**** PROVIDED ENTRIES
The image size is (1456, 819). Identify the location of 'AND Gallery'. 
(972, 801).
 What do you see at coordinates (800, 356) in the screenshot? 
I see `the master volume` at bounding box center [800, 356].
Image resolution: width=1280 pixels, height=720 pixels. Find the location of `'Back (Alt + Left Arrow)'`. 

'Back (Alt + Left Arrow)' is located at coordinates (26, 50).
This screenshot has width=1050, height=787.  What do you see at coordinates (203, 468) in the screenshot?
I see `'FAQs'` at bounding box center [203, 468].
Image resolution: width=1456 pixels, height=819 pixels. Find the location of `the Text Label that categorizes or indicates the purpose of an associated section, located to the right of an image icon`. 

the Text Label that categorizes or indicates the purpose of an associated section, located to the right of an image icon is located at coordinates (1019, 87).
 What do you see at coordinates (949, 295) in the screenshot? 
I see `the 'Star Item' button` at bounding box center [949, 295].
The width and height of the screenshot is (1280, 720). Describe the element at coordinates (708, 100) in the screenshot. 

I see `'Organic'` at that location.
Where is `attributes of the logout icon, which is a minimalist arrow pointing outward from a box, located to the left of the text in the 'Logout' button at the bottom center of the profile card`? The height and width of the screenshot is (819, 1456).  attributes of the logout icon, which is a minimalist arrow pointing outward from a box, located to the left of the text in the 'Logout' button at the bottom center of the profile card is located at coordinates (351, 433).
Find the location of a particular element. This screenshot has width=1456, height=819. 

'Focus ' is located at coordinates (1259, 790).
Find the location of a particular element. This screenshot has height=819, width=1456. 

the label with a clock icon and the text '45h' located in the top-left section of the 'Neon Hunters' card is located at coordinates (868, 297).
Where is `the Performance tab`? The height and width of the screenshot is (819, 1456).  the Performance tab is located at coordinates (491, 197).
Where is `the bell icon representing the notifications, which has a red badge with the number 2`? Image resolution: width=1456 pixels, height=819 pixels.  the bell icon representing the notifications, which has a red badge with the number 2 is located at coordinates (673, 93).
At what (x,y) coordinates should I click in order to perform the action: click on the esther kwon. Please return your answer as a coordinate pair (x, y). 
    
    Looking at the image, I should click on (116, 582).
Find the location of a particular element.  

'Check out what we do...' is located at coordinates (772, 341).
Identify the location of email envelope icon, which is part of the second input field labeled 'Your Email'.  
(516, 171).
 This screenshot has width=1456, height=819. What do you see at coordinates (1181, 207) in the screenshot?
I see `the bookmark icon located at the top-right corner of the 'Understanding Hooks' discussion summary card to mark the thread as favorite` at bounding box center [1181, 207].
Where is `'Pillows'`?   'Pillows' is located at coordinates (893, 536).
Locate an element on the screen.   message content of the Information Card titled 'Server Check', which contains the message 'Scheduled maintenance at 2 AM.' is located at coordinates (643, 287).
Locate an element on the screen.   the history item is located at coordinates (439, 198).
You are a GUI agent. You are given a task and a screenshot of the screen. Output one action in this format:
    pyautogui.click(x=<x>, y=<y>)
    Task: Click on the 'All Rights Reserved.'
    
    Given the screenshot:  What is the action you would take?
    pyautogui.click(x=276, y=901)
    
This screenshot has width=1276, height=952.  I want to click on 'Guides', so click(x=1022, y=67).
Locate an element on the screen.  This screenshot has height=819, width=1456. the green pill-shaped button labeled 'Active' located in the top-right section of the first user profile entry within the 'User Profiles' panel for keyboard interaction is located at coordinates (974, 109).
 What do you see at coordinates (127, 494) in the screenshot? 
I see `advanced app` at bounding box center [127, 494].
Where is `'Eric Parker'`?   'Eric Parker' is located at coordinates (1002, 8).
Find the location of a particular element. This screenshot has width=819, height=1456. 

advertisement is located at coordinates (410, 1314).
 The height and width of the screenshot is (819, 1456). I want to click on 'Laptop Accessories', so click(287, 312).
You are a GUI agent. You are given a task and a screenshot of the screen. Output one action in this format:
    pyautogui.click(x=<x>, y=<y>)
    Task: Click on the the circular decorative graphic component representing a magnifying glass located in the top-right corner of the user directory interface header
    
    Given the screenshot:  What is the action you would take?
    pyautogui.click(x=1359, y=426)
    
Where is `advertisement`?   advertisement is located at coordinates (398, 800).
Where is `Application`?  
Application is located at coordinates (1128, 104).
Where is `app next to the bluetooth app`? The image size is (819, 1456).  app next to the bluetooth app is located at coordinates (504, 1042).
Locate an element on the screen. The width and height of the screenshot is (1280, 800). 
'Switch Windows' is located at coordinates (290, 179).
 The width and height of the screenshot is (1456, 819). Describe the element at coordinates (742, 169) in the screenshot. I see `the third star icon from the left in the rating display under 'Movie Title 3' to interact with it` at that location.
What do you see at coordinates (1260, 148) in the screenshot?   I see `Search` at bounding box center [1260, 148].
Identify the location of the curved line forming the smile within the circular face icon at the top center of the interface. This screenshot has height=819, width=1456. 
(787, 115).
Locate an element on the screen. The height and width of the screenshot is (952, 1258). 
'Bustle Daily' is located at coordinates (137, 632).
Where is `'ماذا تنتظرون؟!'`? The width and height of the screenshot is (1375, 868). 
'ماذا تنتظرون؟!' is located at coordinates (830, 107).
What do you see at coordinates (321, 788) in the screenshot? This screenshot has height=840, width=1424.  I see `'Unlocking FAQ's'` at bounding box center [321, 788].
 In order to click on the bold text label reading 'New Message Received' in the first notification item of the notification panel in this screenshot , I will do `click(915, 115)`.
********
Retype every one of the rows above, line for line, with no changes.

OUTPUT OF THE TASK:
The image size is (1456, 819). Identify the location of 'AND Gallery'. 
(972, 801).
 What do you see at coordinates (800, 356) in the screenshot? 
I see `the master volume` at bounding box center [800, 356].
Image resolution: width=1280 pixels, height=720 pixels. Find the location of `'Back (Alt + Left Arrow)'`. 

'Back (Alt + Left Arrow)' is located at coordinates (26, 50).
This screenshot has width=1050, height=787.  What do you see at coordinates (203, 468) in the screenshot?
I see `'FAQs'` at bounding box center [203, 468].
Image resolution: width=1456 pixels, height=819 pixels. Find the location of `the Text Label that categorizes or indicates the purpose of an associated section, located to the right of an image icon`. 

the Text Label that categorizes or indicates the purpose of an associated section, located to the right of an image icon is located at coordinates (1019, 87).
 What do you see at coordinates (949, 295) in the screenshot? 
I see `the 'Star Item' button` at bounding box center [949, 295].
The width and height of the screenshot is (1280, 720). Describe the element at coordinates (708, 100) in the screenshot. 

I see `'Organic'` at that location.
Where is `attributes of the logout icon, which is a minimalist arrow pointing outward from a box, located to the left of the text in the 'Logout' button at the bottom center of the profile card`? The height and width of the screenshot is (819, 1456).  attributes of the logout icon, which is a minimalist arrow pointing outward from a box, located to the left of the text in the 'Logout' button at the bottom center of the profile card is located at coordinates (351, 433).
Find the location of a particular element. This screenshot has width=1456, height=819. 

'Focus ' is located at coordinates (1259, 790).
Find the location of a particular element. This screenshot has height=819, width=1456. 

the label with a clock icon and the text '45h' located in the top-left section of the 'Neon Hunters' card is located at coordinates (868, 297).
Where is `the Performance tab`? The height and width of the screenshot is (819, 1456).  the Performance tab is located at coordinates (491, 197).
Where is `the bell icon representing the notifications, which has a red badge with the number 2`? Image resolution: width=1456 pixels, height=819 pixels.  the bell icon representing the notifications, which has a red badge with the number 2 is located at coordinates (673, 93).
At what (x,y) coordinates should I click in order to perform the action: click on the esther kwon. Please return your answer as a coordinate pair (x, y). 
    
    Looking at the image, I should click on (116, 582).
Find the location of a particular element.  

'Check out what we do...' is located at coordinates (772, 341).
Identify the location of email envelope icon, which is part of the second input field labeled 'Your Email'.  
(516, 171).
 This screenshot has width=1456, height=819. What do you see at coordinates (1181, 207) in the screenshot?
I see `the bookmark icon located at the top-right corner of the 'Understanding Hooks' discussion summary card to mark the thread as favorite` at bounding box center [1181, 207].
Where is `'Pillows'`?   'Pillows' is located at coordinates (893, 536).
Locate an element on the screen.   message content of the Information Card titled 'Server Check', which contains the message 'Scheduled maintenance at 2 AM.' is located at coordinates (643, 287).
Locate an element on the screen.   the history item is located at coordinates (439, 198).
You are a GUI agent. You are given a task and a screenshot of the screen. Output one action in this format:
    pyautogui.click(x=<x>, y=<y>)
    Task: Click on the 'All Rights Reserved.'
    
    Given the screenshot:  What is the action you would take?
    pyautogui.click(x=276, y=901)
    
This screenshot has width=1276, height=952.  I want to click on 'Guides', so click(x=1022, y=67).
Locate an element on the screen.  This screenshot has height=819, width=1456. the green pill-shaped button labeled 'Active' located in the top-right section of the first user profile entry within the 'User Profiles' panel for keyboard interaction is located at coordinates (974, 109).
 What do you see at coordinates (127, 494) in the screenshot? 
I see `advanced app` at bounding box center [127, 494].
Where is `'Eric Parker'`?   'Eric Parker' is located at coordinates (1002, 8).
Find the location of a particular element. This screenshot has width=819, height=1456. 

advertisement is located at coordinates (410, 1314).
 The height and width of the screenshot is (819, 1456). I want to click on 'Laptop Accessories', so click(287, 312).
You are a GUI agent. You are given a task and a screenshot of the screen. Output one action in this format:
    pyautogui.click(x=<x>, y=<y>)
    Task: Click on the the circular decorative graphic component representing a magnifying glass located in the top-right corner of the user directory interface header
    
    Given the screenshot:  What is the action you would take?
    pyautogui.click(x=1359, y=426)
    
Where is `advertisement`?   advertisement is located at coordinates (398, 800).
Where is `Application`?  
Application is located at coordinates (1128, 104).
Where is `app next to the bluetooth app`? The image size is (819, 1456).  app next to the bluetooth app is located at coordinates (504, 1042).
Locate an element on the screen. The width and height of the screenshot is (1280, 800). 
'Switch Windows' is located at coordinates (290, 179).
 The width and height of the screenshot is (1456, 819). Describe the element at coordinates (742, 169) in the screenshot. I see `the third star icon from the left in the rating display under 'Movie Title 3' to interact with it` at that location.
What do you see at coordinates (1260, 148) in the screenshot?   I see `Search` at bounding box center [1260, 148].
Identify the location of the curved line forming the smile within the circular face icon at the top center of the interface. This screenshot has height=819, width=1456. 
(787, 115).
Locate an element on the screen. The height and width of the screenshot is (952, 1258). 
'Bustle Daily' is located at coordinates (137, 632).
Where is `'ماذا تنتظرون؟!'`? The width and height of the screenshot is (1375, 868). 
'ماذا تنتظرون؟!' is located at coordinates (830, 107).
What do you see at coordinates (321, 788) in the screenshot? This screenshot has height=840, width=1424.  I see `'Unlocking FAQ's'` at bounding box center [321, 788].
 In order to click on the bold text label reading 'New Message Received' in the first notification item of the notification panel in this screenshot , I will do `click(915, 115)`.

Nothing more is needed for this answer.